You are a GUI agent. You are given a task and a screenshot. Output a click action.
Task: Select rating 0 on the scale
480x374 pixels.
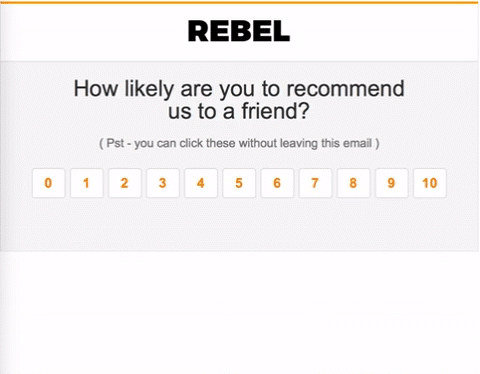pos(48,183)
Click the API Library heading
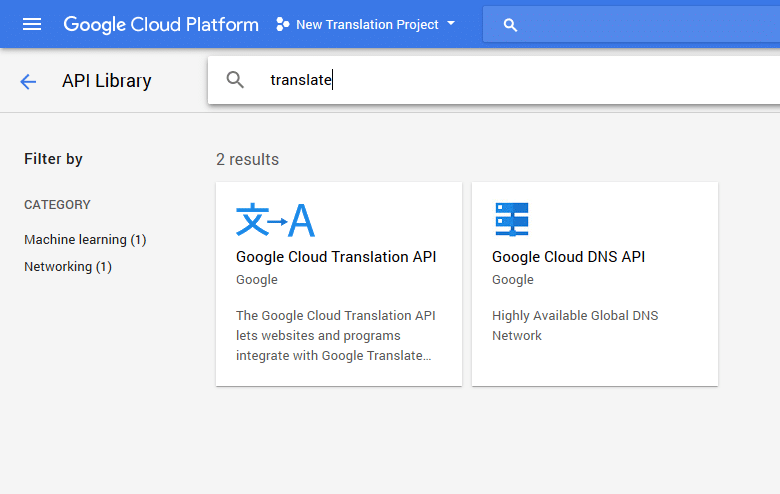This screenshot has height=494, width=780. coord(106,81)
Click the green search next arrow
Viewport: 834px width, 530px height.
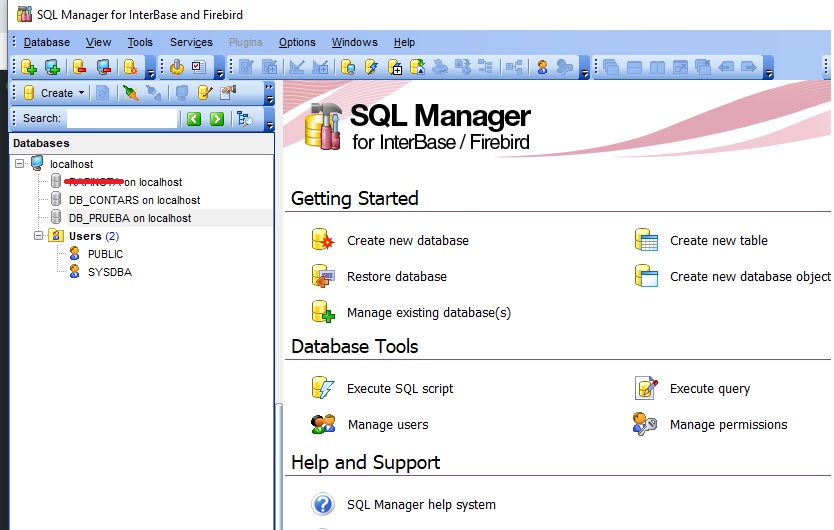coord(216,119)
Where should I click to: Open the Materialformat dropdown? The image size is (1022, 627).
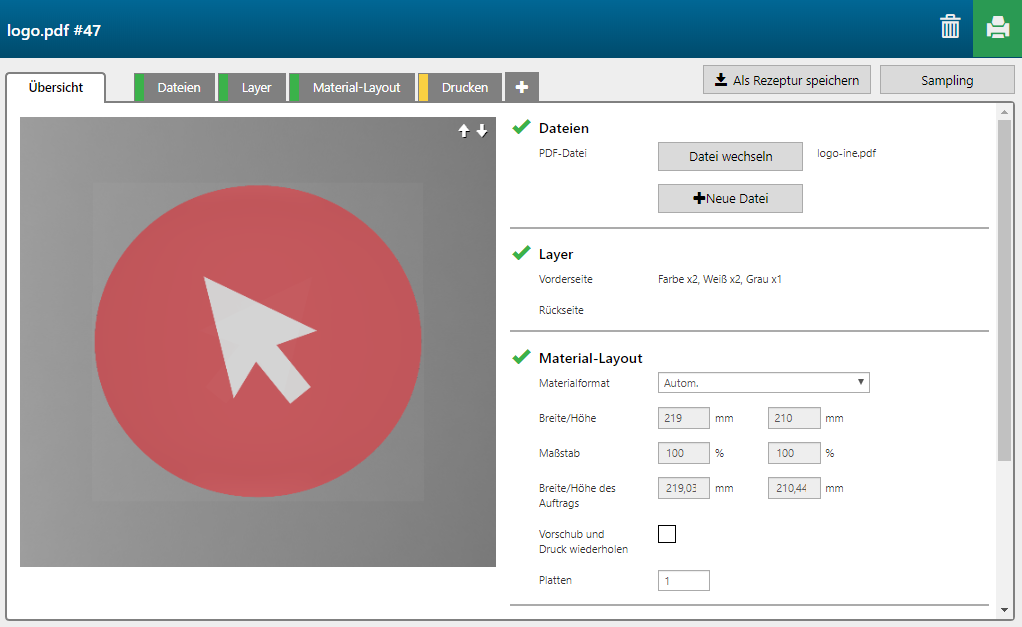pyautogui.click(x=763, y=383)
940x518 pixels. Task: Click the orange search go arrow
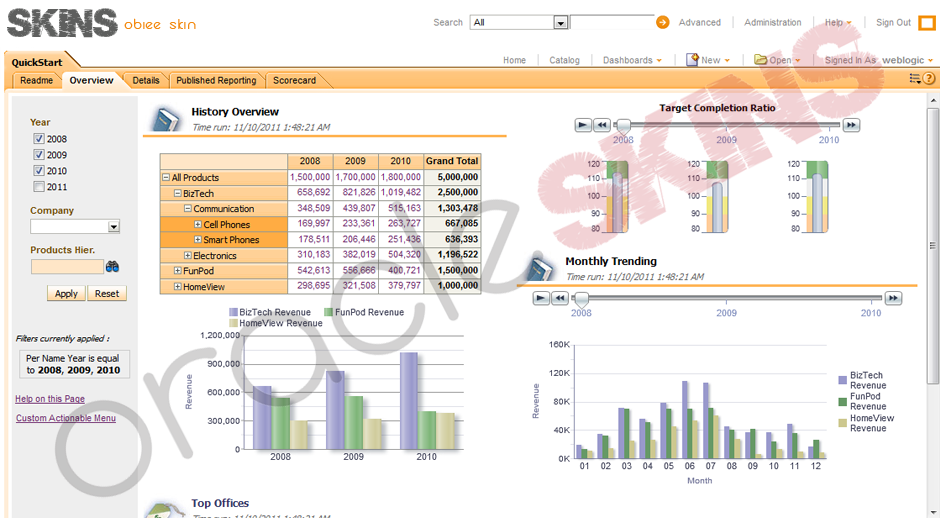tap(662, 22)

- - -

## Task
Leaving the pictures out, write out every entry exactly.

## Expected answer
You are a GUI agent. You are given a task and a screenshot. Output a click action.
Task: Select rating 0 on the scale
480x374 pixels.
pos(48,183)
Click the API Library heading
This screenshot has height=494, width=780. coord(106,81)
Click the green search next arrow
Viewport: 834px width, 530px height.
coord(216,119)
Where should I click to: Open the Materialformat dropdown? The image size is (1022, 627).
pyautogui.click(x=763, y=383)
940x518 pixels. Task: Click the orange search go arrow
tap(662, 22)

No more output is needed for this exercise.